Monday, 11 January 2010

Enjoying snow!


Happy new year! I hope you have been faring well in the snow - currently still hard and icy where I am.

As this week has been a battle to get in to work for most of us I thought I'd blog a little about my journey in to work. The roads being too icy for most, I've been setting out for the Gosport ferry on foot. The staff have shovelled out a path for us to the covered jetty. Below you can see what it looked like on Tuesday night, as we waited to board the ferry from the Portsmouth side during the first heavy snowfall. This was about 8pm, and we reckon the snow started before 5pm.

Take a look at HMS Warrior at Portsmouth on Wednesday morning - what a miserable day to be trekking in!

 
Heading on into Portsmouth:



Here is proof that my phone camera isn't really up to taking pictures in the evening light (This is Tuesday night again). The blurry effect on some of the shots is quite fascinating. Maybe I will buy myself a new camera soon....



The area around Guildhall Square stayed slippery the next few days from quite a few travellers passing through, just getting worse as the snow ices over.
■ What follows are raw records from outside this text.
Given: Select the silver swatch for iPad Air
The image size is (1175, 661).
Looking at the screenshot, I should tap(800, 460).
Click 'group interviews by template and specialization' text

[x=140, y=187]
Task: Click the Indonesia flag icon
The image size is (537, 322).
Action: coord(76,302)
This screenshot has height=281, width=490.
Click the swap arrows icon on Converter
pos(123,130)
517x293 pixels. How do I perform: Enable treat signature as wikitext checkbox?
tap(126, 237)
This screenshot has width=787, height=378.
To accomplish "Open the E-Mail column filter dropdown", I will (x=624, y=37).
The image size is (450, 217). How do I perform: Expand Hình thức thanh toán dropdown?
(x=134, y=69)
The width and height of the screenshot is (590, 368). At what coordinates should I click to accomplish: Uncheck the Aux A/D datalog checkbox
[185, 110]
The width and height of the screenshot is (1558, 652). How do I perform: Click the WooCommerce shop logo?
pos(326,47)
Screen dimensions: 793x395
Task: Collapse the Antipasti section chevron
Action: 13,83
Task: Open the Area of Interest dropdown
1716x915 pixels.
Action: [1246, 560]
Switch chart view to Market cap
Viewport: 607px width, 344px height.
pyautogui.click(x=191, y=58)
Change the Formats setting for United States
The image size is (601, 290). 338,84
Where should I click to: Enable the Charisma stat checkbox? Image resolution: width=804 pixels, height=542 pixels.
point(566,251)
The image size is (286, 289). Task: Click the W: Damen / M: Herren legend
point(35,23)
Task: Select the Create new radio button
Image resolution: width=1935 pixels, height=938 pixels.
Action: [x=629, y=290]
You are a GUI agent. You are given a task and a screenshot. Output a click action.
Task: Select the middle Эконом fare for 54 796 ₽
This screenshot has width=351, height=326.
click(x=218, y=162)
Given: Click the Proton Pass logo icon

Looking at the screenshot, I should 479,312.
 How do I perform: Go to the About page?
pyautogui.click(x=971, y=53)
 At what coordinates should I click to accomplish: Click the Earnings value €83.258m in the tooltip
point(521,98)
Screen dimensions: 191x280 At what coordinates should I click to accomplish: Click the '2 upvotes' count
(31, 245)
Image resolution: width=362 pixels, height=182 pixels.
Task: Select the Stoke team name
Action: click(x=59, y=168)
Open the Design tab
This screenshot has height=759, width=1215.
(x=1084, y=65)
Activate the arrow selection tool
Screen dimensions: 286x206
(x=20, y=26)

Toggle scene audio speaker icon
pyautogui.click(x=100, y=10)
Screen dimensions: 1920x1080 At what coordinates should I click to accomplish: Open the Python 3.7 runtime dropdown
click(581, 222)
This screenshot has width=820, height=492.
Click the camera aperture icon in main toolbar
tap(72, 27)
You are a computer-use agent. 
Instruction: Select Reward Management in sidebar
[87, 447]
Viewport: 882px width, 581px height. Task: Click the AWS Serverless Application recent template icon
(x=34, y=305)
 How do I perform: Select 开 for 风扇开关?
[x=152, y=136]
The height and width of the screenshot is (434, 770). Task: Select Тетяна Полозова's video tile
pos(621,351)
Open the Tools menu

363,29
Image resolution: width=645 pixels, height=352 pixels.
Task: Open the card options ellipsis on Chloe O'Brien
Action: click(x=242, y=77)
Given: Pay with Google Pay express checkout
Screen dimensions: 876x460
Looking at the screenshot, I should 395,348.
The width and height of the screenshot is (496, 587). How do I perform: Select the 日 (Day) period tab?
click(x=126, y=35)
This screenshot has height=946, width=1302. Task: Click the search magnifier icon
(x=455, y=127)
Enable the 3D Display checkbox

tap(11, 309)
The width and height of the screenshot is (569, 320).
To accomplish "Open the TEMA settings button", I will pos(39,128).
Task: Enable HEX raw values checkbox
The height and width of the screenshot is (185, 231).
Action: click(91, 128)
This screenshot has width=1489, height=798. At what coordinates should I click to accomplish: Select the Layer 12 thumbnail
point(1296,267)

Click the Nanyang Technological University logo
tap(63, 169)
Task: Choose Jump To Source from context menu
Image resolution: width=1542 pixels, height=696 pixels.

I heard about a group of volunteers taking shovels to the highstreet nearby though - good on them!



Trekking into work has to be done, but it can teach us too, and I want to be someone who lets the world proclaim to me and remind me of the works of God. I was reminded about this when snow came up in a great Bible passage. Here is the Bible telling us one thing snow should remind us of.

First a bit of context: After inviting people to come to Him, God is talking, through his prophet Isaiah, about his powerful word and how when he says something it achieves his purposes - which he says in later verses are to bring glory to himself and joy to people. And here's the quote:

 "For as the rain and the snow come down from heaven
   and do not return there but water the earth,
making it bring forth and sprout,
 giving seed to the sower and bread to the eater,
so shall my word be that goes out from my mouth;
   it shall not return to me empty,
but it shall accomplish that which I purpose,
   and shall succeed in the thing for which I sent it." (Isaiah, chapter 55)

God is powerful and will not be stopped in using his message of hope about Jesus to change people and the world, even though it can take a while for the seed to sprout! As John Piper says in The Supremacy of God in Preaching we won't know the full impact of God's word until all the fruit on all the branches on all the trees that have sprung up from all the seeds we've ever sown (by preaching, or speaking about God to people) has "fully ripened in the sunshine of eternity".

So there you have it: God's word is like useful, wonderful snow! May God use my humble words to spread his wonderful message and to reach places for his glory.